Она любила его с самой первой встречи. Сначала была глупой фанючкой в свои семнадцать, воспринимая его музыку за нечто самое не тривиальное, что слышала, а потом… Она стала его узнавать. И узнав однажды… Она просто знала, что никто больше не станет значить для нее больше. Помнит же, как он снимал клип на «Z-PAM» с чертовыми стрипухами. Они тогда ещё дружили, но она так распсиховалась, что едва не отдалась одногруппнику. Но, едва он начал ее целовать, Аня чуть не завизжала от негодования.Он был не тем.
Макс был ее первым мужчиной. Первой любовью.
И сейчас она просто не выдерживает… Набирает его номер. Он до сих пор был записан у нее как «Zarni». Золото с языка Коми, да. Сто раз думала удалить или хотя бы переименовать… Но так и не смогла.
Аня сползает по стене, больно ударяясь копчиком о пол. Гулки приходится ждать не долго, но язык прилипает к нёбу. Он молчит. Она тоже. Пока, наконец, не сипит жалкое:
— Я не буду петь… Новые песни на концерте. Я… Прости, если что.
Это первый раз, когда они говорят за ебанные полгода. Он впервые ей ответил. И Аня так много хочет сказать, но слова застревают в глотке ядовитым плевком.
Он сказал, что ответит на любой ее вопрос. Но почему она не готова задать самый главный?
— Я больше не злюсь на тебя, — продолжает Аня совсем тихо. — И я надеюсь, что… Ты тоже. Не хочется недоразумений на концерте.
Звучит настолько до тошноты официозно. Будто они, и правда, просто коллеги. Будто Круппова не помнит холодный вкус его губ. Вкус крайнего севера. Будто она не помнит его бережные касания.
— Правда думаешь, что я злился на тебя хоть когда-то?

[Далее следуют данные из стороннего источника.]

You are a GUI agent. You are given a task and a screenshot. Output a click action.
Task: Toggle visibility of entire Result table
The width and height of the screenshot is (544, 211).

За время, прошедшее с их расставания, много чувств было. От беспросветного отчаяния до тотальной беспомощности. Злость тоже была, но на кого угодно, только не на нее. На себя, в последнее время, все сильнее. Максу казалось, что так… правильно. Что он не должен сейчас с ней говорить, что он обязан был вообще исчезнуть из ее жизни, пока в землю не ляжет.
Только смешная кудрявая девчонка в свое время настолько завоевала его сердце, что до сих пор все существо Макса тянулось только к ней.
— На себя только злился, — продолжает Лазин. — Но я заслужил, знаю. А сейчас… ты не поверишь, наверное. Не было никакой другой. Нет и никогда не будет. Я ни на кого в этой жизни не посмотрю, потому что всегда буду смотреть только на тебя.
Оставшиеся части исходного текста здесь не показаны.